▶ _Assigned task_: Do not repeat pictures. Repeat exactly the lines of the listing below from its first line through the line with "Image resolution: width=1024".

▶ _Input_:
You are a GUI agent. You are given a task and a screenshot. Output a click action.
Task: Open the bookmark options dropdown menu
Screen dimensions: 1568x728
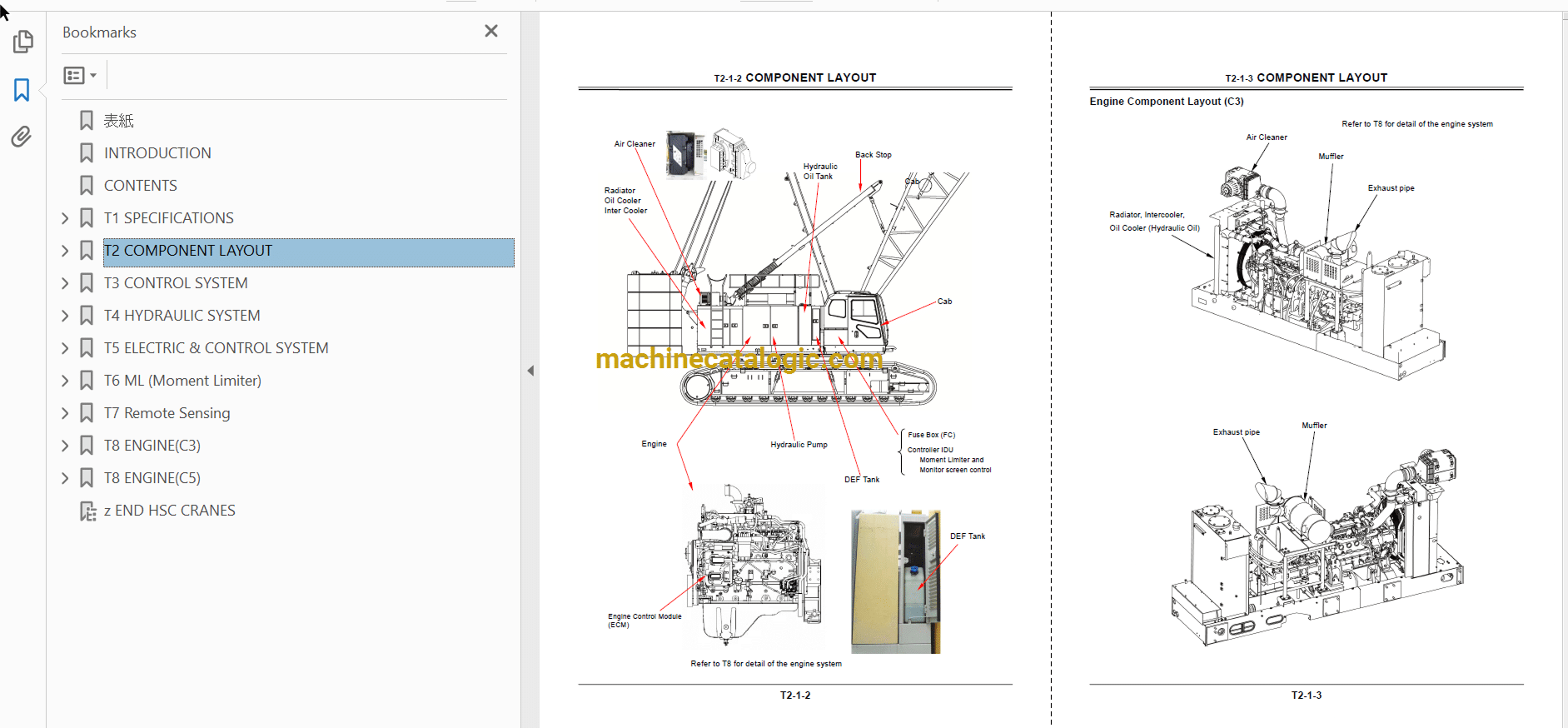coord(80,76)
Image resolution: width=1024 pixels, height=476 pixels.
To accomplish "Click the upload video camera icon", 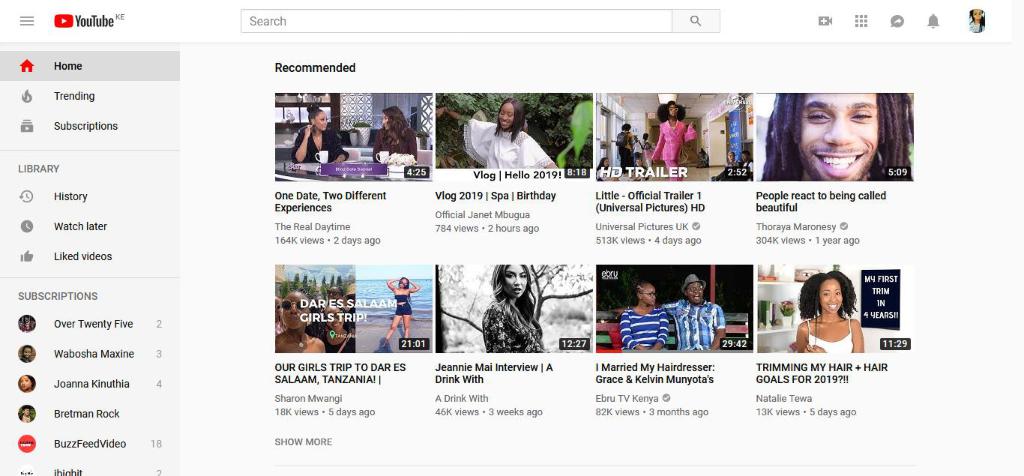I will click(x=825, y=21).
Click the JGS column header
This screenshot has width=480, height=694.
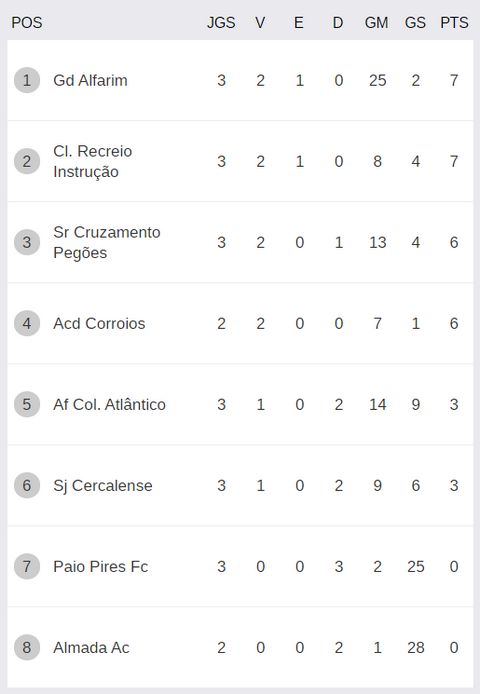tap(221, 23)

▶ _Written response_:
You are a GUI agent. You are given a task and a screenshot. Output a click action.
Task: Open the bookmark options dropdown menu
Screen dimensions: 1568x728
coord(80,76)
Image resolution: width=1024 pixels, height=476 pixels.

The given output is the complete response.